HORACE, N.D. – A total of 1,286 North Dakota student athletes from 89 high schools are participating in the 2022 High School Clay Target League state tournaments, which get underway Friday, June 17, at The Shooting Park in Horace and continue Saturday.

Students are participating in trap, skeet and five-stand competitions.

Scheels is sponsoring the event, along with the Bass Pro/Cabela’s Outdoor Fund, Do-All Outdoors, Walker’s, Mark Zauhar, Sportsman’s Guide, Bismarck State College, North Dakota Game and Fish, North Dakota State College of Science, U.S. Army and the Cass County Wildlife Club, according to a news release from the league.

The North Dakota State High School Clay Target League is a part of the USA Clay Target League, which offers high school and college programs in 34 states.

– Herald staff report

DNR, Twins offer camo cap promotion

ST. PAUL – Anyone with a 2022 Minnesota fishing or hunting license can receive a free camouflage Minnesota Twins logo cap, thanks to a special Twins ticket offer, the Department of Natural Resources said in a news release.

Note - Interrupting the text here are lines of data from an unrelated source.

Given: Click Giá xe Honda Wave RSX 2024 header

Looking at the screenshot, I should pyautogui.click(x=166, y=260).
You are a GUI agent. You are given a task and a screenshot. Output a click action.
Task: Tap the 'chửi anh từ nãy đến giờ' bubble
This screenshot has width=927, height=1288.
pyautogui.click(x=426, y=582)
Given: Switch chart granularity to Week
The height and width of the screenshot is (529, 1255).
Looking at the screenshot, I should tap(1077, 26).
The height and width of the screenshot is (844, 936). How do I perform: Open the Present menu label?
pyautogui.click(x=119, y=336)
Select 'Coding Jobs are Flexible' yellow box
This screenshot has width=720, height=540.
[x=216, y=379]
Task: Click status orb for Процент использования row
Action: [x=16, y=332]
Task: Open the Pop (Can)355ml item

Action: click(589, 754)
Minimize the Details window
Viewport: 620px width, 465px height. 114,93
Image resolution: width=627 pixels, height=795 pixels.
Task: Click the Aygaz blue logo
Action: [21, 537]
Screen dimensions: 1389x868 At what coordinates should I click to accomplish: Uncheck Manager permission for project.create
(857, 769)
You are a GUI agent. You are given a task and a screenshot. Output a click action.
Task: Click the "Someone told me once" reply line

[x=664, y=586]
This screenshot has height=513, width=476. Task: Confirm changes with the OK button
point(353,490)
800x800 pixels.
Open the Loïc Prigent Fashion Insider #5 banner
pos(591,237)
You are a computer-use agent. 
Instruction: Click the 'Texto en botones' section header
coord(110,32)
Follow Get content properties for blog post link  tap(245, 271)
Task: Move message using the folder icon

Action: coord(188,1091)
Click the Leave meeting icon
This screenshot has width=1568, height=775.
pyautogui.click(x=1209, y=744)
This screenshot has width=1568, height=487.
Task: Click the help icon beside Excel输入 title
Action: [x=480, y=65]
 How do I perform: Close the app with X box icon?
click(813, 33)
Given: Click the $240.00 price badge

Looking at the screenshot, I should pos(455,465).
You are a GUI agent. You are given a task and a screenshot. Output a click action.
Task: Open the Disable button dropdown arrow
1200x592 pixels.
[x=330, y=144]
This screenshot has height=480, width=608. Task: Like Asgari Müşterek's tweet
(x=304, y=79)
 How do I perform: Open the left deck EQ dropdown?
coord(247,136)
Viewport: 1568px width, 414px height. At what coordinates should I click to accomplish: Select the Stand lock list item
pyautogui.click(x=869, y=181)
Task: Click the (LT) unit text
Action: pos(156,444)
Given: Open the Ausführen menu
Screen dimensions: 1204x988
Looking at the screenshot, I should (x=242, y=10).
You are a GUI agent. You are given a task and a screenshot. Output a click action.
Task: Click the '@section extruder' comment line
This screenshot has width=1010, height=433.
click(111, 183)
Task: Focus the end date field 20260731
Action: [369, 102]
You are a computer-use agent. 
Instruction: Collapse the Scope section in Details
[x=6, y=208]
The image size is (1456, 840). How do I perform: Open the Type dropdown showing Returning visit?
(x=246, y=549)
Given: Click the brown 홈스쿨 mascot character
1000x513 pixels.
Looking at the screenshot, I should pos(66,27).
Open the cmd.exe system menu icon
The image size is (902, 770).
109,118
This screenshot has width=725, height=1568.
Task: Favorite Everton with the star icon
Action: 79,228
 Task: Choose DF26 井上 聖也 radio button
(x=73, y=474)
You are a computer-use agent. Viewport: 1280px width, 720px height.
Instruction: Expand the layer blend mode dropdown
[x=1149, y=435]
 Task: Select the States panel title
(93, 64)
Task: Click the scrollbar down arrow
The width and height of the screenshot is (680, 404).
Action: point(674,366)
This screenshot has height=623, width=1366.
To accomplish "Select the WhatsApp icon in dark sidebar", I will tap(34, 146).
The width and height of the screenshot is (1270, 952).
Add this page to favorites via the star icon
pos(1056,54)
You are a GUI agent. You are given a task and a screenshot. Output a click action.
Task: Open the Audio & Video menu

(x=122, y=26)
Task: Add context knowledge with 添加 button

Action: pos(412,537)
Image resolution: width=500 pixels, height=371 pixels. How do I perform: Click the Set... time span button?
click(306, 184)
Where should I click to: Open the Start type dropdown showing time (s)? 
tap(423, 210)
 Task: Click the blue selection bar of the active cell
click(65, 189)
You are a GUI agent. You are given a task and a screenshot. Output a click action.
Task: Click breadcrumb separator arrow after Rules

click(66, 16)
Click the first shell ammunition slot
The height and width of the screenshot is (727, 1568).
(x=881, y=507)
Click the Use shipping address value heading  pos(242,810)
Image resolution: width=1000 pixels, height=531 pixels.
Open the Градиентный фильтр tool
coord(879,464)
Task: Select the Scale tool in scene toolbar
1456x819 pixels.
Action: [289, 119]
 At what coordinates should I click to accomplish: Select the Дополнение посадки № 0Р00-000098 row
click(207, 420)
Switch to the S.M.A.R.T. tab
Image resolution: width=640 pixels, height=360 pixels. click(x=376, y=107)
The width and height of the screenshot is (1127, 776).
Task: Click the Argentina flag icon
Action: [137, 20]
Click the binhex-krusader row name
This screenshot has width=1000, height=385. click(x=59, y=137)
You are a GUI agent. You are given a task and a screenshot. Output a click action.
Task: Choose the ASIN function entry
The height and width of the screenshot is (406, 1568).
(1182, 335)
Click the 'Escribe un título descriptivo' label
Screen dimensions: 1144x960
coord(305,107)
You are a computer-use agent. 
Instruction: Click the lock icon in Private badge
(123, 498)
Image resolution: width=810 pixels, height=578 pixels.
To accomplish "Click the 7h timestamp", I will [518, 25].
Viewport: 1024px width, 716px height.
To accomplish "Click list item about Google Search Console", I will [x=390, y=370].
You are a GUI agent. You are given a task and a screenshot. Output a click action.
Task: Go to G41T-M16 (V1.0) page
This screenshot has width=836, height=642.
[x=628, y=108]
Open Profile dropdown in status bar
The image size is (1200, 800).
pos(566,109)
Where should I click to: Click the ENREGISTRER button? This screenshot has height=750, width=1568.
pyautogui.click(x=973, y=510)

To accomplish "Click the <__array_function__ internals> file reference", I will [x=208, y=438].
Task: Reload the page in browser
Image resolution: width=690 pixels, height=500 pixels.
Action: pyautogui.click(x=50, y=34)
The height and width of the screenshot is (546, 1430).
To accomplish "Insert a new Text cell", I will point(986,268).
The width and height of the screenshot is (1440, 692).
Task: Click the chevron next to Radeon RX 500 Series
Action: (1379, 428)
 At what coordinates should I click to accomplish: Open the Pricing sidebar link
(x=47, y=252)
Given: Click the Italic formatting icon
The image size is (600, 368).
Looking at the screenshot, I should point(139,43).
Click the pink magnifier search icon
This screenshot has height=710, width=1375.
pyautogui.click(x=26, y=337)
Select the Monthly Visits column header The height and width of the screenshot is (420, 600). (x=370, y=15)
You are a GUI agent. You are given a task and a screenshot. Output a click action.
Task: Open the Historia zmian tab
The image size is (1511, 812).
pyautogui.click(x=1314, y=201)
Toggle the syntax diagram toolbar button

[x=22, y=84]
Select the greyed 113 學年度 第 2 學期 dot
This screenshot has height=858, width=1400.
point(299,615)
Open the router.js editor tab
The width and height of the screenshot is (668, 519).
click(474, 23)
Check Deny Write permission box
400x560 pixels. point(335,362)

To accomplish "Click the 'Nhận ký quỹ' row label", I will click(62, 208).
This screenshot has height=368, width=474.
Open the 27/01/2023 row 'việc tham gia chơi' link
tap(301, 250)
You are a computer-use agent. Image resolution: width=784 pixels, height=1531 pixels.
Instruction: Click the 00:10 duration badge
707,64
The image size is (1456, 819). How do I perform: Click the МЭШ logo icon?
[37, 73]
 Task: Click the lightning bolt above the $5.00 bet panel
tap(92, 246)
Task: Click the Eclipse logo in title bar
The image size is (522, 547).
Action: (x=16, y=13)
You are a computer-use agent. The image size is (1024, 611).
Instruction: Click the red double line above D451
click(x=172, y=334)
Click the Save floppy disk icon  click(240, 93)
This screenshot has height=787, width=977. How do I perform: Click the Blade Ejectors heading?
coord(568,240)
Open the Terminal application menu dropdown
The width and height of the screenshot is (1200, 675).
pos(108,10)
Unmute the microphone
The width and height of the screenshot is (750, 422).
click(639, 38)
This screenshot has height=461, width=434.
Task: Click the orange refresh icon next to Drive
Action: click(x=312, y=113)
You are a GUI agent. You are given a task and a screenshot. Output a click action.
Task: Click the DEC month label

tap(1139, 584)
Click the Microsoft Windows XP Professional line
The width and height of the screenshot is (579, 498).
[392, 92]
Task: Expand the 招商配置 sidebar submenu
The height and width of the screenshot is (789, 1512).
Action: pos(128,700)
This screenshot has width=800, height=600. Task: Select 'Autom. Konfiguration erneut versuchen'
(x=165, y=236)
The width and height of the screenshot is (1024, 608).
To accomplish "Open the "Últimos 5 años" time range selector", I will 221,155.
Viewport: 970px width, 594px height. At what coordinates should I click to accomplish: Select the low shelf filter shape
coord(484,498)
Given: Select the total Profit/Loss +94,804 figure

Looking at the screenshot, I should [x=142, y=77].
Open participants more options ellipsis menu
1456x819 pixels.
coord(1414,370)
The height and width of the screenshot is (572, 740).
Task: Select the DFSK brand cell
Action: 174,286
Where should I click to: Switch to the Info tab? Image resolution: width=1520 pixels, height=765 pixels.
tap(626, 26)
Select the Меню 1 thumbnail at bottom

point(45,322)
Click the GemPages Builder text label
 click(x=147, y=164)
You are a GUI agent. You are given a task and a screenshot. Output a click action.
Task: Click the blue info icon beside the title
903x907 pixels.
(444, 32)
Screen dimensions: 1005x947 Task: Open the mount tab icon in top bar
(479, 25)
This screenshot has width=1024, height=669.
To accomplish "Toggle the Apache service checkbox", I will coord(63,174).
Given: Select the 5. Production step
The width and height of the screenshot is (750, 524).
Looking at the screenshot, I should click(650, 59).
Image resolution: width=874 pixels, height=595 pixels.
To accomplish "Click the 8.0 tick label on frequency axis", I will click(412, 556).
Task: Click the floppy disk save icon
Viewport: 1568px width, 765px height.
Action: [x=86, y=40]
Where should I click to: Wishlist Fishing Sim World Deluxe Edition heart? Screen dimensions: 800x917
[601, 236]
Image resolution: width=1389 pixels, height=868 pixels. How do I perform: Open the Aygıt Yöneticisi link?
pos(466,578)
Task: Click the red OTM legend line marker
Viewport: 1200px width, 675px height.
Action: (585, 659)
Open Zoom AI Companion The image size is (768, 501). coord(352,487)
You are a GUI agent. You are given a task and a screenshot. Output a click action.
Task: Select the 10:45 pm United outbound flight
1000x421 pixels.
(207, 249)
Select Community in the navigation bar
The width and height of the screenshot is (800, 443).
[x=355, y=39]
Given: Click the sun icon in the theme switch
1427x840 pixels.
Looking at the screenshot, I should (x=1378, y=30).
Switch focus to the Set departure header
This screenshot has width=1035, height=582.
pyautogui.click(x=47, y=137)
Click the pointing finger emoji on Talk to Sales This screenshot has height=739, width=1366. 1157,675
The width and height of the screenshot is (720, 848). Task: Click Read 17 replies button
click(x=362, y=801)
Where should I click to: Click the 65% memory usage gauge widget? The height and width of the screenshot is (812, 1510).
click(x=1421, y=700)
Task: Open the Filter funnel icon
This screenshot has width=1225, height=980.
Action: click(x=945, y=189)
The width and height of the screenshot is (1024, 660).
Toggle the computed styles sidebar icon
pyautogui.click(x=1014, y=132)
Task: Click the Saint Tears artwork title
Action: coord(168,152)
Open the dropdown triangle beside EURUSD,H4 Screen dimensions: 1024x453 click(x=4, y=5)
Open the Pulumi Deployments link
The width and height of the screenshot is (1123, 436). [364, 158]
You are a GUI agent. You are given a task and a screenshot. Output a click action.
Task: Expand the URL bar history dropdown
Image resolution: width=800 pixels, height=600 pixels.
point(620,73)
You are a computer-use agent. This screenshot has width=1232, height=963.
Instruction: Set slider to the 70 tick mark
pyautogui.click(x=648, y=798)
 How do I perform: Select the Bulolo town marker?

Minnesota DNR Days are back at Twins games again this season, through a partnership between the Twins and the DNR. Upcoming Minnesota DNR Days partnership games at Target Field in Minneapolis are:

  • Saturday, June 25, vs. the Colorado Rockies at 6:15 p.m.
  • Sunday, July 3, vs. the Baltimore Orioles at 1:10 p.m.
  • Tuesday, Aug. 16, vs. the Kansas City Royals at 6:40 p.m.
  • Friday, Sept. 9, vs. the Cleveland Guardians at 7:10 p.m.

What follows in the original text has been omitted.